A test chip containing two versions of a 16-bit pipelined ripple-carry adder was fabricated in 130-nm CMOS bulk technology. Proposed version was realized with the new method and a reference was realized with conventional techniques for comparison. The conventional implementation used static CMOS logic and TSPC registers.
A logic analyzer was used to validate the functionality of the adders. The maximum operating frequencies were 450 and 375 MHz of the proposed and conventional adder, respectively. Both implementations are working on a power supply voltage of 1.2 V.

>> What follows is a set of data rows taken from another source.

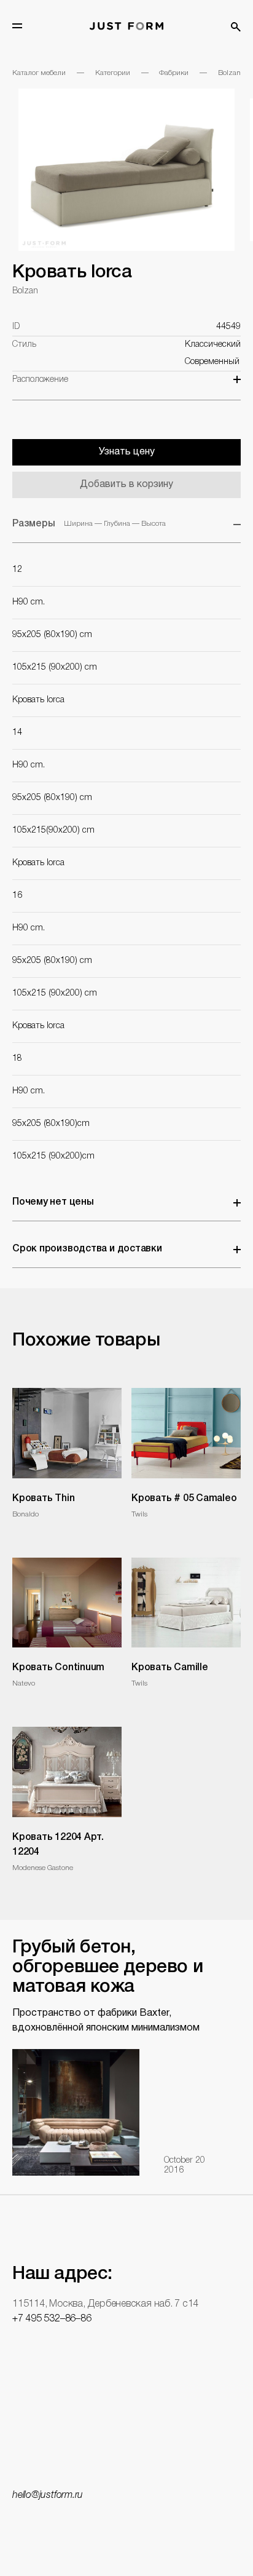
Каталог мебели (39, 72)
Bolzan (229, 72)
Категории (112, 72)
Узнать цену (127, 452)
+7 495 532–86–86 (51, 2319)
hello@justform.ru (47, 2495)
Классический (213, 345)
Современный (212, 362)
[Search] (236, 27)
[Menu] (17, 25)
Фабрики (174, 72)
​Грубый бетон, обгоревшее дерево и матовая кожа (107, 1967)
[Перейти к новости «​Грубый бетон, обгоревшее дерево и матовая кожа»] (75, 2112)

For comparison of switching noise, the adders were tested in the range of 0 to 290 MHz using a clock frequency of 300 MHz. The major on-chip source of noise is the output buffers, which were disabled during the noise measurements. The largest frequency components of the substrate noise were observed when the adder circuits were tested with a sinusoidal input. In this major case, which limits the performance, the largest frequency components of the proposed adder circuit were 8.5 dB/Hz lower compared with the conventional circuit. In another nonlimiting case, the adders were tested with pseudo-random inputs, which reduced the largest frequency component of the proposed adder with 1.8 dB/Hz compared with the sinusoidal case. For the conventional adder, the largest frequency component was correspondingly decreased with 4.8 dB/Hz, resulting in a net figure of 5.5 dB/Hz to the advantage of the proposed adder. We conclude that the new technique works as expected in spectral terms, however the level of noise is not as good as indicated in a prestudy. The main costs of the proposed adder circuit are three times higher power consumption and 35% increase in area compared with the conventional adder circuit.